How Being a Parent Improves Your Leadership Competency

by  Karin Hurt  |  Leadership Development
How Being a Parent Improves Your Leadership Competency

With all the juggling and balancing of being a parent and doing your leadership day job, it’s easy to feel like you can never do enough.

After all, you only have so many hours in a day, and on most days someone gets the short stick. If you’re like me, there are days the guilt comes on so strong you wonder if you’re trying to do too much.

Maybe your kids would be better off if you worked less. Or perhaps your team would be stronger if you didn’t have your competing parenting priorities.

Let me introduce an important reframing. chances are you are actually a better leader because of your parenting, not in spite of it.

Look around at the best leaders you know.

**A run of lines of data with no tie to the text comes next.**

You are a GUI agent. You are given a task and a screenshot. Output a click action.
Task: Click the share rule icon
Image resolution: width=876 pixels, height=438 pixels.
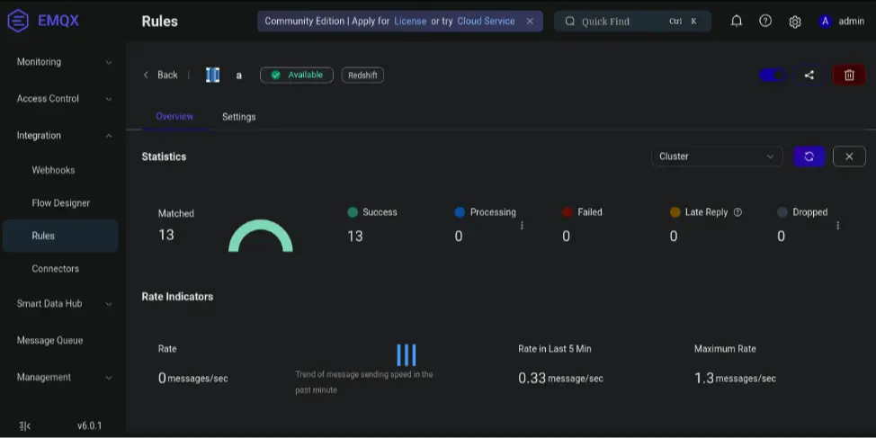[809, 76]
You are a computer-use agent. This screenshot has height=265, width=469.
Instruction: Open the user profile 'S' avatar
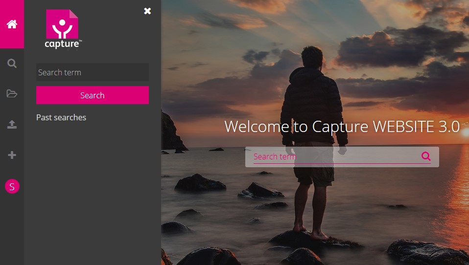tap(12, 186)
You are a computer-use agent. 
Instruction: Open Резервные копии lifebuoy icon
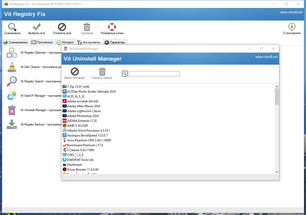coord(112,27)
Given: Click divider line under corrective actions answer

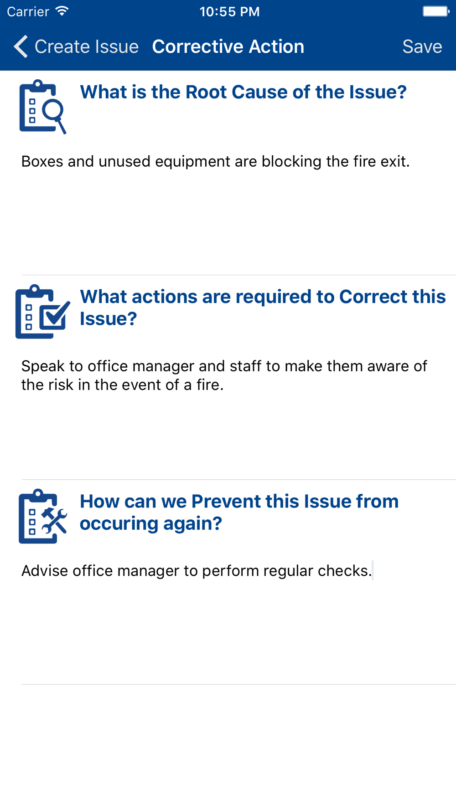Looking at the screenshot, I should click(x=238, y=479).
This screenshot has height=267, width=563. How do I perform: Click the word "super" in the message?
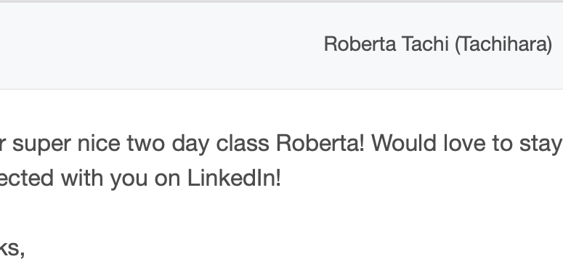(x=41, y=144)
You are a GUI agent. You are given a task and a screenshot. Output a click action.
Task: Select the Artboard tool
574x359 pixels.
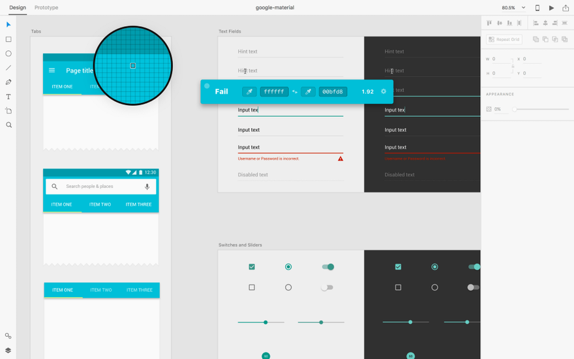[8, 110]
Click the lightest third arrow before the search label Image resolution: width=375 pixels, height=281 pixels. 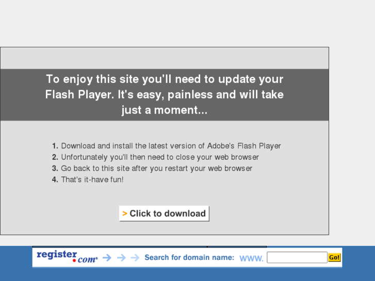point(135,258)
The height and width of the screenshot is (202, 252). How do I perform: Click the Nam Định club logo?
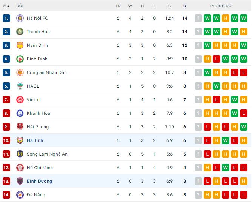(x=20, y=45)
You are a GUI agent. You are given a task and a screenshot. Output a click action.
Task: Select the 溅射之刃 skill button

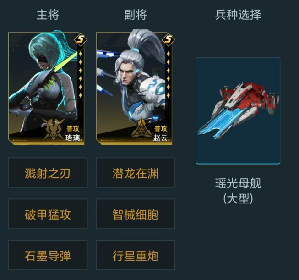[48, 173]
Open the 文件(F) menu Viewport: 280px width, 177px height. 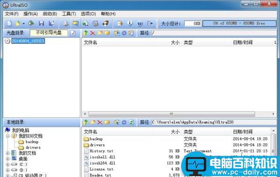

I bet that at some point in their lives, they went home at night to what they considered their most important job, kissed them, and tucked them in bed.

Juggling makes us better multi-taskers. Wiping tears makes us better listeners. Parenting is all about influence. So is leadership.

8 Ways Parenting Improves Leadership Competency

As a parent you must:

  1. Care Deeply About Results – How your children turn out matters a lot. You care about outcomes and learn to watch for signs of improvement or indications your sweet little project is getting off course. Caring deeply is the first step to making a difference.
  2. Manage Through The Shock Factor – My mom’s favorite story is when I ate the diaper pail deodorizer. I’ve got some doozies from my own kids. Parents deal with such stupidity around the clock. So it takes more than a little workplace nonsense to get us rattled.
  3. Take The Long View – Parents invest deeply for the long run. They know that every move won’t be perfect, but they’re going for the long-term impact. Leaders see mistakes as an opportunity to grow.
  4. Juggle To Survive – For most parents juggling has become an important survival skill. This translates well to prioritizing and getting a heck of a lot done.
  5. Be Resourceful – No funding? Ask a parent to figure out a way to make it happen. Parents have to get creative and make the most of what they’ve got lying around.
  6. Act Like A Grown-Up – My friend says that she considers a finished book report a win if the kid is the only one crying. Parents get enough drama at home; they don’t have energy to get sucked into more of it at work.
  7. Speak Simply & Check For Understanding – Parents know that just because you ask a kid to do something, doesn’t mean they heard you. They learn to double-check to ensure the message is clear.
  8. Influence – To simply say “because mommy said so” doesn’t work. Parents learn to influence and inspire the behaviors they most want to see in their children.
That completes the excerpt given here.